УСЛОВИЯ ЗАДАНИЯ
Какие географические названия встречаются в тексте о кардинале Руффо? Перечислите каждое по одному разу в именительном падеже.

ДОКУМЕНТ
◇ ◇ ◇

Король Фердинанд и сам выслушал в Палермо совет одного из верных последователей Бурбонов: тот, будучи казначеем и военным министром в администрации папы Пия VI, получил кардинальскую шайку, хотя до того занимал в церковной иерархии чин невеликий. Им являлся некий Фабри-цио Руффо, храбрый и находчивый выходец из аристократической семьи. Родился он в Калабрии и пользовался чрезвычайным уважением тамошних contadini[26]. Он вызвался поехать в Калабрию, заручиться там поддержкой церкви и самых известных семей провинции, зажечь патриотическое чувство и поднять религиозный пыл в сердцах contadini, убедить их поднять знамена, на одной стороне которых будет вышит герб короля, а на другой крест, — и выступить во главе с ним в священный поход против Франции.
Король благословил кардинала Руффо, получившего также благодарственное письмо от королевы. «В безумном городе (Неаполе) необходимо восстановить порядок, — писала она. — Верных следует вознаградить, грешников — примерно наказать… Из отвратительного и позорного хаоса должен вырасти порядок». Оправдывая королевскую веру в себя, Руффо вскоре собрал около двадцати тысяч кое-как вооруженных людей в отряд, названный Христианской армией Святой Веры.

◇ ◇ ◇

ИСХОДНЫЕ ДАННЫЕ
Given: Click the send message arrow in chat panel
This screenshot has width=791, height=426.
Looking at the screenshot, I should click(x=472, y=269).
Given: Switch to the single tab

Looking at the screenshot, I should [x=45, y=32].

◇ ◇ ◇

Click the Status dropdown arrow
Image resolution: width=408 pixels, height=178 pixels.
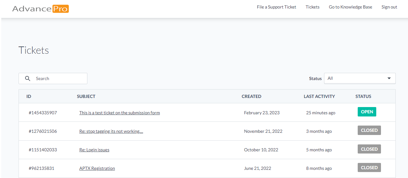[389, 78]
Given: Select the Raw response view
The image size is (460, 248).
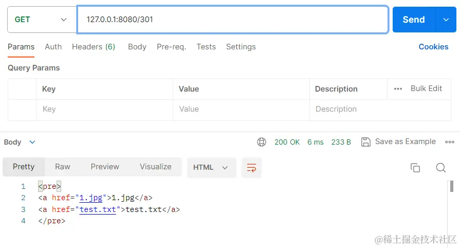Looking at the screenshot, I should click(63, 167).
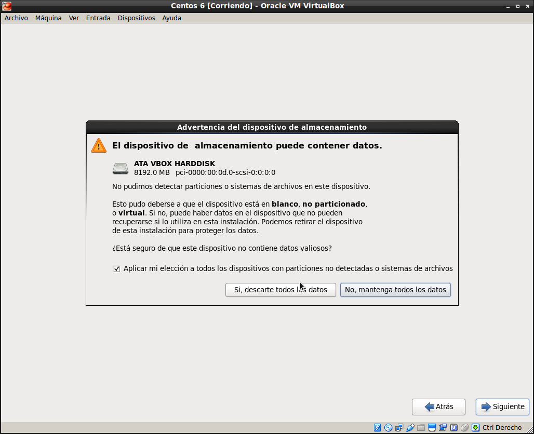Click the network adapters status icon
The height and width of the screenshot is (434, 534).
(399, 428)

◇ ◇ ◇

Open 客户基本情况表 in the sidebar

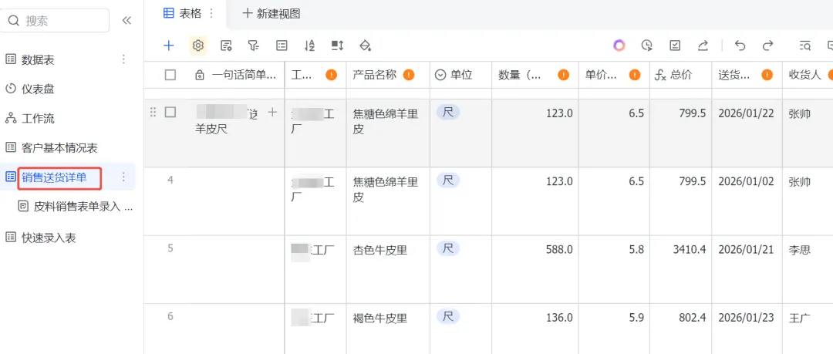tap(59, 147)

◇ ◇ ◇

ПОЛНОЕ РЕШЕНИЕ
Палермо, Калабрия, Франция, Неаполь.